__Task details__. Can you rewrite all the rows below, swapping "GUI agent" for "interface agent" wherever it appears and leaving everything else the same?

__Supplied entries__.
-- BEGIN --
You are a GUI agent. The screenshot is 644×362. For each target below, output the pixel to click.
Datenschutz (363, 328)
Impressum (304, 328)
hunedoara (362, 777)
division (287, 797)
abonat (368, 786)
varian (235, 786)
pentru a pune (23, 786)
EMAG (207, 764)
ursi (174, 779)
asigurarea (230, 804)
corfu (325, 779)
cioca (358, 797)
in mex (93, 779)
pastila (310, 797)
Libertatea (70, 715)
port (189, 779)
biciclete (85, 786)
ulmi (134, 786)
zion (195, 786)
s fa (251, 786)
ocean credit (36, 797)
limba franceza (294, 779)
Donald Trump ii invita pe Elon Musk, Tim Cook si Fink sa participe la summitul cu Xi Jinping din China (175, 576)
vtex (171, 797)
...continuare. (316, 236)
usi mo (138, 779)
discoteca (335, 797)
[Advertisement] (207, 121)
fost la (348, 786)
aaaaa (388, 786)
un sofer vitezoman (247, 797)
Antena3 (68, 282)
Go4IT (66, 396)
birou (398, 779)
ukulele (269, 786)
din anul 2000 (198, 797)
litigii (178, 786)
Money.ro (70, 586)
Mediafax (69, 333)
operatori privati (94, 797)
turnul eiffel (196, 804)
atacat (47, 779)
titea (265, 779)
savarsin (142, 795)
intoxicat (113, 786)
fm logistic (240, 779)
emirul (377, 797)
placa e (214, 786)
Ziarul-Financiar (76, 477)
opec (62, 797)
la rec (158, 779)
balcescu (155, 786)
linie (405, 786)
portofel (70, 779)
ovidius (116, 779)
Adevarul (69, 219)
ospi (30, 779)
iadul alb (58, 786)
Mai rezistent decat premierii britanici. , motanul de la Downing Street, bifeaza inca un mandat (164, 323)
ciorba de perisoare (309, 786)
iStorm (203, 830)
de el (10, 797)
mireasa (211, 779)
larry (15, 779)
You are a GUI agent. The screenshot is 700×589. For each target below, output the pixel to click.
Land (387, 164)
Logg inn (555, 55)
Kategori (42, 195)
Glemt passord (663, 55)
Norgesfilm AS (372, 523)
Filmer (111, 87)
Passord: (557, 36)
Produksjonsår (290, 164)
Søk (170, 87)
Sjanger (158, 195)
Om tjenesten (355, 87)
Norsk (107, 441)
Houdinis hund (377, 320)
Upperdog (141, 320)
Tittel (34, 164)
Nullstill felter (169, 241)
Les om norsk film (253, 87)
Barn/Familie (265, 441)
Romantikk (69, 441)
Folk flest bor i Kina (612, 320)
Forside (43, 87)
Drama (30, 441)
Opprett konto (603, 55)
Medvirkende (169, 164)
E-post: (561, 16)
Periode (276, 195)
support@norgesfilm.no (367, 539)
-- END --
__Answer__.
You are a interface agent. The screenshot is 644×362. For each target below, output the pixel to click.
Datenschutz (363, 328)
Impressum (304, 328)
hunedoara (362, 777)
division (287, 797)
abonat (368, 786)
varian (235, 786)
pentru a pune (23, 786)
EMAG (207, 764)
ursi (174, 779)
asigurarea (230, 804)
corfu (325, 779)
cioca (358, 797)
in mex (93, 779)
pastila (310, 797)
Libertatea (70, 715)
port (189, 779)
biciclete (85, 786)
ulmi (134, 786)
zion (195, 786)
s fa (251, 786)
ocean credit (36, 797)
limba franceza (294, 779)
Donald Trump ii invita pe Elon Musk, Tim Cook si Fink sa participe la summitul cu Xi Jinping din China (175, 576)
vtex (171, 797)
...continuare. (316, 236)
usi mo (138, 779)
discoteca (335, 797)
[Advertisement] (207, 121)
fost la (348, 786)
aaaaa (388, 786)
un sofer vitezoman (247, 797)
Antena3 (68, 282)
Go4IT (66, 396)
birou (398, 779)
ukulele (269, 786)
din anul 2000 (198, 797)
litigii (178, 786)
Money.ro (70, 586)
Mediafax (69, 333)
operatori privati (94, 797)
turnul eiffel (196, 804)
atacat (47, 779)
titea (265, 779)
savarsin (142, 795)
intoxicat (113, 786)
fm logistic (240, 779)
emirul (377, 797)
placa e (214, 786)
Ziarul-Financiar (76, 477)
opec (62, 797)
la rec (158, 779)
balcescu (155, 786)
linie (405, 786)
portofel (70, 779)
ovidius (116, 779)
Adevarul (69, 219)
ospi (30, 779)
iadul alb (58, 786)
Mai rezistent decat premierii britanici. , motanul de la Downing Street, bifeaza inca un mandat (164, 323)
ciorba de perisoare (309, 786)
iStorm (203, 830)
de el (10, 797)
mireasa (211, 779)
larry (15, 779)
You are a interface agent. The screenshot is 700×589. For each target below, output the pixel to click.
Land (387, 164)
Logg inn (555, 55)
Kategori (42, 195)
Glemt passord (663, 55)
Norgesfilm AS (372, 523)
Filmer (111, 87)
Passord: (557, 36)
Produksjonsår (290, 164)
Søk (170, 87)
Sjanger (158, 195)
Om tjenesten (355, 87)
Norsk (107, 441)
Houdinis hund (377, 320)
Upperdog (141, 320)
Tittel (34, 164)
Nullstill felter (169, 241)
Les om norsk film (253, 87)
Barn/Familie (265, 441)
Romantikk (69, 441)
Folk flest bor i Kina (612, 320)
Forside (43, 87)
Drama (30, 441)
Opprett konto (603, 55)
Medvirkende (169, 164)
E-post: (561, 16)
Periode (276, 195)
support@norgesfilm.no (367, 539)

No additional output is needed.